Start early, keep going
KS2 Y3-6 has been the focus for our school. Time has been allocated in the timetable to engage with the skills, with each being given a fortnightly focus. This can be seen in the bespoke, in class, assembly time, after school clubs (Commando Joes- Team Missions) PSHE lessons and also within our Personal Development Week, which takes place at the beginning of a new term.
Measure it
We began with a Baseline Hub (group) assessment which was started during teacher training evening. Our aim was to measure class progress once per term and this was supported by staff meeting sessions with Jonathan Noble and Helen Jones. We at one point assigned our PPA teacher to help monitor progress as he was working across KS2 however this unfortunately became unworkable due to staffing. In response, Jonathan Noble used the Personal Development weeks as an opportunity to complete assessments with staff under his support.
Focus tightly
Skill steps can be taught explicitly at the follow times: - During personal development week (one per each term) - PSHE- once a fortnight, teachers will model a skill step(s) (e.g. Hub - short lessons lasting 15-20mins) and also use best practice examples using the display content that they have available in the classroom. Teaching of skill focus: Each term there will be 2/3 skills for teachers to focus on. PSHE lesson time is where explicitly modelling the skill step occurs; however, due to timetable factors, teachers have also used a bespoke approach to deliver this modelling. Furthermore, as the teaching staff became more confident within the whole school approach, they began to model the skills within a larger curriculum context. The mid-year review lead to the assignment of a teacher led staff meeting to reflect on skill progress and find resources to support teaching at an appropriate step level. PSHE monitoring (May) allowed a book look to monitor delivery of the skills.
Keep practising
Commando Joe's (extra curricular club) brings children, that may need development on a skill, together in a team building scenario. Here, they develop multi skill use under topic headings and missions. End of science, history and geography topics (one per half term) have given us time to teach skill steps in relation to relevant careers explored in curriculum content. Teachers share the skill/skill step in relevant powerpoint resources for Geography/History lessons (where relevant) at the end of topics for the skill step they modelled previously. Teachers draw links to skills during wider lessons and then whole class examine how they would be applied in real world scenarios and careers. Display posters and specific skill aims on display within the classrooms support verbal reference of the skills and Jonathan's walk through in classrooms identified teachers referencing skill steps and on the school yard. Pupil voice revealed pupils can talk about the skills in wider curriculum.
Bring it to life
Our Year 6 had a local visit to the Nissan factory where teachers made reference to relevant skills and gave opportunity for pupils to self reflect on what skills they have witnessed (e.g. taking inspiration from skill passports).
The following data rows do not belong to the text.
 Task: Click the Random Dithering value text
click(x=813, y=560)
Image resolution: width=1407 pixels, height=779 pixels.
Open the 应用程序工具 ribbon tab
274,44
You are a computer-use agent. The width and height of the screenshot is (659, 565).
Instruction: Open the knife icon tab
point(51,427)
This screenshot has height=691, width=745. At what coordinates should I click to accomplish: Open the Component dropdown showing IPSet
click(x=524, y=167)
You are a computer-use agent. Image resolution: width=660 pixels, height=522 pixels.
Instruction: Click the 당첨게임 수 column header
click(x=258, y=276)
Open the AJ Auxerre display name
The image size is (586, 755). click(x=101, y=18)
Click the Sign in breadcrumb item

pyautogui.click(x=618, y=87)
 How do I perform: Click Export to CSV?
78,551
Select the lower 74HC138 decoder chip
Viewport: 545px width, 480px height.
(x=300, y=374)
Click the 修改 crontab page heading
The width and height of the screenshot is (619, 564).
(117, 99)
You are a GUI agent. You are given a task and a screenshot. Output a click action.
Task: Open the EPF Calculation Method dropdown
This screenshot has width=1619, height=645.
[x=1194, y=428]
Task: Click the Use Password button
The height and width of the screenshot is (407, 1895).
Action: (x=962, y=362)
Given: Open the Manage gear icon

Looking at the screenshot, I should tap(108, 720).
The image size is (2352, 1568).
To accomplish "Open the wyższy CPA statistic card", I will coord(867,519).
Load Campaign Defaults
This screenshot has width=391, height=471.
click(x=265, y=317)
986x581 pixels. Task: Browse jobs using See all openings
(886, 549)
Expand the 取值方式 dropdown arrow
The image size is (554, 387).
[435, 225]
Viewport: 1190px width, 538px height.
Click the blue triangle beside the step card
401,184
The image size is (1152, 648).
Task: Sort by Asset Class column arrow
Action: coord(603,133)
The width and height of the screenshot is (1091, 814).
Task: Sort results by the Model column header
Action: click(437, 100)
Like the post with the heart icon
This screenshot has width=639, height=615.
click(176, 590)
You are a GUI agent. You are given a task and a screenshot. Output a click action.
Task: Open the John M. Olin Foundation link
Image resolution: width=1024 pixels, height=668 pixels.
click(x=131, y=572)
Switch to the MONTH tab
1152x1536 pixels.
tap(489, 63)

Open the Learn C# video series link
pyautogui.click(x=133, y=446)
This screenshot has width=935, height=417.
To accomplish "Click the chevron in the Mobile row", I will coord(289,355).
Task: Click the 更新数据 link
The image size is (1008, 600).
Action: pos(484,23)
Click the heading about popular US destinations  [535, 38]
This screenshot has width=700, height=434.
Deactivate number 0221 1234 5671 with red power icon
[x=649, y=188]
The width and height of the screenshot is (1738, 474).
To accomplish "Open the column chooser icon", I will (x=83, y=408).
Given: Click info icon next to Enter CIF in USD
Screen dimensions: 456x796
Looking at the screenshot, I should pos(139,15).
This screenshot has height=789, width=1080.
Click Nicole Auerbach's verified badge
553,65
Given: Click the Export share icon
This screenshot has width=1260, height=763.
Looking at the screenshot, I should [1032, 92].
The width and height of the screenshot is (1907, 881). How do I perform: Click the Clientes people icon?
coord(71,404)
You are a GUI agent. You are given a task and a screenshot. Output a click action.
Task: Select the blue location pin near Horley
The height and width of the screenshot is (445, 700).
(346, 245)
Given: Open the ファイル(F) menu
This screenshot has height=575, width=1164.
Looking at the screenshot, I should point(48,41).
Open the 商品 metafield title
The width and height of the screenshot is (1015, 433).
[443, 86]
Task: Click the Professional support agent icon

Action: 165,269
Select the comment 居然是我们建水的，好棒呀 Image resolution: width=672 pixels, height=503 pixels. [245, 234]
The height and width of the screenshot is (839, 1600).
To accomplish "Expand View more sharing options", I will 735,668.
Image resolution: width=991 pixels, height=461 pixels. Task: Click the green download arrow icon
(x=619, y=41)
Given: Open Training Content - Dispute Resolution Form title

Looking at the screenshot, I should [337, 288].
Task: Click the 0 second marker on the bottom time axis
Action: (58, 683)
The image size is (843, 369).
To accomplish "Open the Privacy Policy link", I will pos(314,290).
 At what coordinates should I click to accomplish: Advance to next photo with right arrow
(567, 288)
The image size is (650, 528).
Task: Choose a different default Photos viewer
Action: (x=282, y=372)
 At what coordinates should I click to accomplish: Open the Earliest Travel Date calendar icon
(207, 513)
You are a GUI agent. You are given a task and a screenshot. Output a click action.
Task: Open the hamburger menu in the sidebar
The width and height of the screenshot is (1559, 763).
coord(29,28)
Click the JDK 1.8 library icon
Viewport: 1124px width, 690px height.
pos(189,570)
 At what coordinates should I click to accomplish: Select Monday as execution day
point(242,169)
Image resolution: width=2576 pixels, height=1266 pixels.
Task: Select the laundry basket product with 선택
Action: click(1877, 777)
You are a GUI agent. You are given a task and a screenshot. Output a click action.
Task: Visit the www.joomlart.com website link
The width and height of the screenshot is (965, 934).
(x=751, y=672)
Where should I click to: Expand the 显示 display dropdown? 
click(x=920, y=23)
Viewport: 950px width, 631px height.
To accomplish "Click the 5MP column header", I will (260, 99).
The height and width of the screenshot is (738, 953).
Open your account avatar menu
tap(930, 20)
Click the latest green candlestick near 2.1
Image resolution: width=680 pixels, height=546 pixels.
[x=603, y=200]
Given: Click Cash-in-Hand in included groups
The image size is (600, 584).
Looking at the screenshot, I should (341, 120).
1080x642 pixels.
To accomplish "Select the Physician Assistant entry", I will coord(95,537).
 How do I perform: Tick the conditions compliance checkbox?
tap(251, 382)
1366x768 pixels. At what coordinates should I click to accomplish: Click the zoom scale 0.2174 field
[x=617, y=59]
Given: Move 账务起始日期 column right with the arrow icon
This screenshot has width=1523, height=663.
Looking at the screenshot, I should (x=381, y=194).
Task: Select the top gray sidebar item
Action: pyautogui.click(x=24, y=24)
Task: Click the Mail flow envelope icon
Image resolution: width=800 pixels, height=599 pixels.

We have engaged in 3 different Skills Builder led careers interviews where bespoke teaching of relevant skills took place before and after. Further projects such as our STEM Lego projects (programmes to build robotics and presentations included within these projects) within all year groups allowed for cross curricular skills focus opportunities which were planned in the timetable and then mapped to a skill (explicitly links made to skill/skill steps). Other related trips and visits came in the form of a KS2 visit from the Police (career opportunity), Newcastle Eagles, visit to Warburton's factory, Local MP visit and a team building workshop from an outside provider. All were linked to skills in the same way as above.
What's next
Moving forward, we will continue to embed the skills within our wider curriculum, after school clubs, assemblies and our personal development week, which has been supported greatly with the application of the skills content and approach. Having an allocated member of staff to monitor the assessment has proved vital and I would look to define this role from the outset if I was to begin again. Furthermore, more developed timetables in year 2 of the programme would help define our delivery further.